1:45 PM - 2:00 PM
[ACC26-01] Mapping Glacial Lakes in the Tienshan ranges, Kyrgyzstan, Using Deep Learning
Keywords:Glacial lake outburst flood, Deep learning, Remote sensing
GLOFs caused by the outflow of numerous small glacial lakes in the Kyrgyz Tien Shan Mountains in Central Asia have been reported (Erokhin et al., 2008, 2017; Daiyrov et al., 2018, 2022). The presence of glacial lakes in the region poses a monitoring challenge due to their short lifespan (Narama et al., 2010, 2018). High-resolution satellite images are necessary for accurate tracking. Current glacial lake monitoring mainly relies on remote sensing technology, which enables wide-area observations. A major obstacle in using this technology for glacial lake identification is the challenge of accurately detecting water bodies. Typically, a normalized index is employed for automatic extraction of water areas, with a determined threshold value. However, conventional rule-based image processing techniques struggle to determine the threshold value due to the complex mountainous terrain and natural conditions surrounding glacial lakes. Deep learning has been recently introduced to solve this problem (J.E. Ball et al., 2017).
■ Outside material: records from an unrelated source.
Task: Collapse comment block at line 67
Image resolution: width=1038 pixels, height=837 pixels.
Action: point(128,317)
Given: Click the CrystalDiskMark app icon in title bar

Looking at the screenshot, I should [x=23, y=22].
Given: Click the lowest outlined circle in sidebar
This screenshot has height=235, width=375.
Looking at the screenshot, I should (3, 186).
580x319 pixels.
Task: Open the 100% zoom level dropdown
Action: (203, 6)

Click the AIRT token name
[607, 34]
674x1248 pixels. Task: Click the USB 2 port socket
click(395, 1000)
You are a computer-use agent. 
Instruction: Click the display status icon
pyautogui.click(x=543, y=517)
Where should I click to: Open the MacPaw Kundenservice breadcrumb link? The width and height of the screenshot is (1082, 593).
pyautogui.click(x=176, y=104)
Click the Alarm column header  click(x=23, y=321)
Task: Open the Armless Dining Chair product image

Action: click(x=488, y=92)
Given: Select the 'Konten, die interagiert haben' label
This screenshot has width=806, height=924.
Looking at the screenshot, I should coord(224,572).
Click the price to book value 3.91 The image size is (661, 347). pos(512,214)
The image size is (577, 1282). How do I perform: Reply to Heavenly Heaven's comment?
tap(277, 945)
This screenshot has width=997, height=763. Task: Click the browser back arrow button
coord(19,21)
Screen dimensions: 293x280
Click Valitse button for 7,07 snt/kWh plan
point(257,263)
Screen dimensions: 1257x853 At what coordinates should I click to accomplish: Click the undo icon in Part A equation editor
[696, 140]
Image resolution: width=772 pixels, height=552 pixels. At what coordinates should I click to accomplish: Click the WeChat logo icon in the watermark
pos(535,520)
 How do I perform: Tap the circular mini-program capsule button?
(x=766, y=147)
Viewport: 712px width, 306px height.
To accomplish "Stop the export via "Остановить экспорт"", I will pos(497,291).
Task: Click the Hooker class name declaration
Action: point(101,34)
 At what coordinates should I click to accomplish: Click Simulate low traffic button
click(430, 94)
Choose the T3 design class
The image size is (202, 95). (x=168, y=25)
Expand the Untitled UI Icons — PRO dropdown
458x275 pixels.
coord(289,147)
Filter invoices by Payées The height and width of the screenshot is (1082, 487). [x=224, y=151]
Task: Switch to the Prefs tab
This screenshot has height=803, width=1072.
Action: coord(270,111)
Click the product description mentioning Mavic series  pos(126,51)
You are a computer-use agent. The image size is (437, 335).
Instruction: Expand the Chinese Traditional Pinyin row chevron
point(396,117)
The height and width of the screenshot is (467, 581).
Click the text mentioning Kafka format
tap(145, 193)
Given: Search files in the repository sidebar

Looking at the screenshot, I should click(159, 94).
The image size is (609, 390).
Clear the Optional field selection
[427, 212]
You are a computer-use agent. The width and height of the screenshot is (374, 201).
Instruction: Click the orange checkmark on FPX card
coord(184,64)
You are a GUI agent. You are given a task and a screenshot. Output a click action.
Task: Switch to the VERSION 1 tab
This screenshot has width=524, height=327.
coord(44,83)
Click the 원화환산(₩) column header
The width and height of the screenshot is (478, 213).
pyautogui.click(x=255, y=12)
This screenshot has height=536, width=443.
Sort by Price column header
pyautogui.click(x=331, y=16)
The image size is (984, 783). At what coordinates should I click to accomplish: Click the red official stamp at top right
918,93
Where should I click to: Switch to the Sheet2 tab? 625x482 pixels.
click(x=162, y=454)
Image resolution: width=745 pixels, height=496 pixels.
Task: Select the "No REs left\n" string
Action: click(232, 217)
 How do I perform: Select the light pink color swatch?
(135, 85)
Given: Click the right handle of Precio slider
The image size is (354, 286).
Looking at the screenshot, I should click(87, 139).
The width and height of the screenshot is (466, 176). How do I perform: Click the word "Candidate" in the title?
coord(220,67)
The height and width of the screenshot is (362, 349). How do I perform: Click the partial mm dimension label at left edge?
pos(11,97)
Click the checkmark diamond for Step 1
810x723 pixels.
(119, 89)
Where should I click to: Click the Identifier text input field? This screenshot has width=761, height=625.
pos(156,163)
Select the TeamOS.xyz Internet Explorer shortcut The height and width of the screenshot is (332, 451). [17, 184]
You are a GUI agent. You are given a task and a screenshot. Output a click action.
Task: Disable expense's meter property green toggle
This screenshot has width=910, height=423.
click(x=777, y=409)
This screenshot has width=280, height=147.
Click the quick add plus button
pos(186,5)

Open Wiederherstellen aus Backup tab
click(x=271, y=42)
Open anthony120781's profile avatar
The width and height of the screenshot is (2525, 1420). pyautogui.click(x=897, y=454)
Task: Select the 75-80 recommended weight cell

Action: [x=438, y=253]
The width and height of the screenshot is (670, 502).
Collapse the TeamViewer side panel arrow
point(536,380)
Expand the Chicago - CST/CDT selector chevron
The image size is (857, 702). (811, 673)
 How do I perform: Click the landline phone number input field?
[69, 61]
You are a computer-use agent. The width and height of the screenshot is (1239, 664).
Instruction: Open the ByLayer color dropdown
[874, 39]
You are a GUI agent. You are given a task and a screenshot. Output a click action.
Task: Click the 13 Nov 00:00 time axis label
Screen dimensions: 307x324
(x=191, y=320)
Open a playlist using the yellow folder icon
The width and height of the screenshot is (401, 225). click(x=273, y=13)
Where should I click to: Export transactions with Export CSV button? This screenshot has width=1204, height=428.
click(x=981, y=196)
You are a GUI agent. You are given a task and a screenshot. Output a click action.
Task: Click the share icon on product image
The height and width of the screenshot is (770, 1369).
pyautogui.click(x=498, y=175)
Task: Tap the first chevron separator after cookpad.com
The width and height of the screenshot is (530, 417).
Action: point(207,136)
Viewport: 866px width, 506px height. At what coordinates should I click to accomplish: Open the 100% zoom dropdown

Glacial lakes in the Indian Himalayan region and Greenland have been accurately segmented and classified using deep learning techniques (Qayyum et al., 2020). However, the glacial lakes in the study region are smaller and have a different surrounding environment compared to glacial lakes in other regions. Therefore, in this study, we developed a model to classify glacial lake areas using satellite imagery and deep learning. We focused on small glacial lakes in the target area and used optical satellite imagery for accurate and frequent data collection. The model was tested by measuring the size of glacial lakes, and then the lakes were mapped in the area where the model was meant to be used.
Method
Our research focuses on the Kyrgyz and Teskey Ranges, which are situated in the Tien Shan Mountains of Kyrgyzstan. Over 300 glacial lakes have been identified in the Teskey Range alone (Daiyrov et al., 2018), and the most recent GLOF event occurred in its eastern region (Narama et al., 2010a, 2018).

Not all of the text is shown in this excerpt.